The old woman lived in that house by herself, there’d been an old man who had died before any of the children could remember, except maybe the oldest could remember: a siren in the night, the sheriff’s car with its flashing red light like summer lightning wild and flashing through the darkened windows of the children’s house, and afterward the deputies asking questions of their parents, people talking of it for a long time: Why? Why’d he do it? The children were not supposed to know, the old man had killed himself with his own shotgun, which was a twelve-gauge double-barrel like all the men had; he’d blown most of his head off with the buckshot blast but it had been an accident, the old woman claimed, he hadn’t mean it, hadn’t been drinking or anyway had not been drinking much, only just hard c
ider not whiskey; he’d been trying to clean the gun that wasn’t firing right, needed oiling and polishing and there’d been a time, the old woman said, he’d just been back from the War and built this house and barns and he’d took such pride in his guns, the shotgun and a twenty-two Springfield rifle, but lately he’d been letting things go, had not been well, his broke hip, his broke ankle from the damn horse kicking him, and that sickness he had he’d thought was t.b. but only just bron-ki-tis kept him coughing and sick for a year, so he’d gotten tired and careless at the end, mean and foul-mouthed, yelling at the neighbors to get off his property when it wasn’t his property where they were—like the Quick family’s back pasture where the fences were falling down—the old man prowled the fields, his neighbors’ back lanes, close up behind their barns, his beard not trimmed like it used to be but a rat’s nest and stained around the mouth and his old coveralls stiff with dirt and carelessly buttoned or not buttoned at all; nobody wanted to accuse the old man of stealing from them, but sure he’d walk off with things where he found them if no one was around—hand saw, paint bucket, wheelbarrel left in the Pinchbecks’ pear orchard. Years ago when the children’s parents were just children themselves the old man had gotten into a feud with one of his neighbors and some time later the neighbor’s barn burned down. But it was never proved against him.

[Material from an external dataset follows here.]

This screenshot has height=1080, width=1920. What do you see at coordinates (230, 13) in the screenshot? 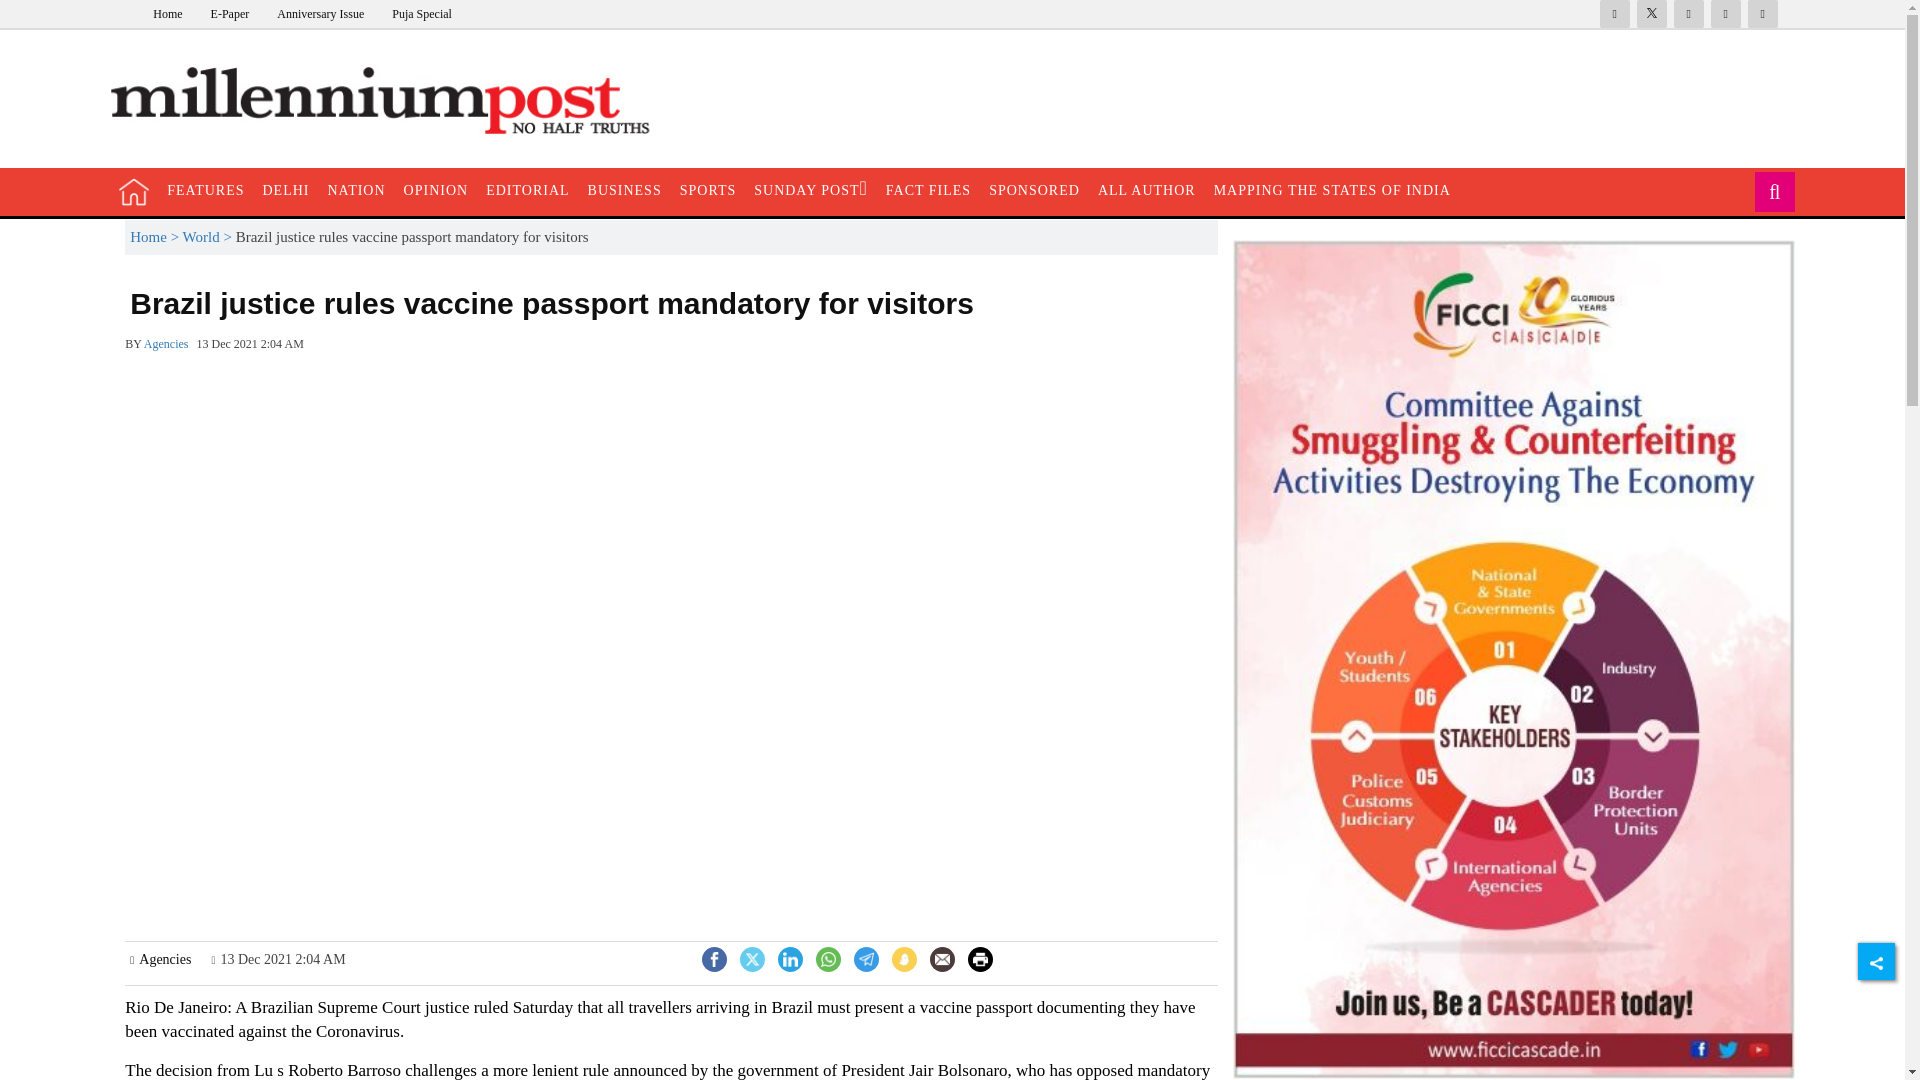
I see `E-Paper` at bounding box center [230, 13].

One of their boys died of a burst appendix aged eleven, because the old man hadn’t wanted to call for a doctor, hadn’t wanted to pay. It was his pride, too, they didn’t have a telephone and he’d have had to ask a neighbor to call for him and God damn he wouldn’t lower himself to begging, nor would he let the old woman go begging either, the kid had a stomach ache that was all, some kind of flu you’d expect to pass away except it wasn’t flu but appendicitis so Calvin died. The children’s parents said afterward they’d have paid for the doctor for God’s sake letting a child die like that, worse than murder. The other children in that house were two boys and a girl and they’d been older and they moved away and no one knew where they were or even if they were still alive, it wasn’t a question you could ask of the old woman for no one spoke to the old woman, not for years.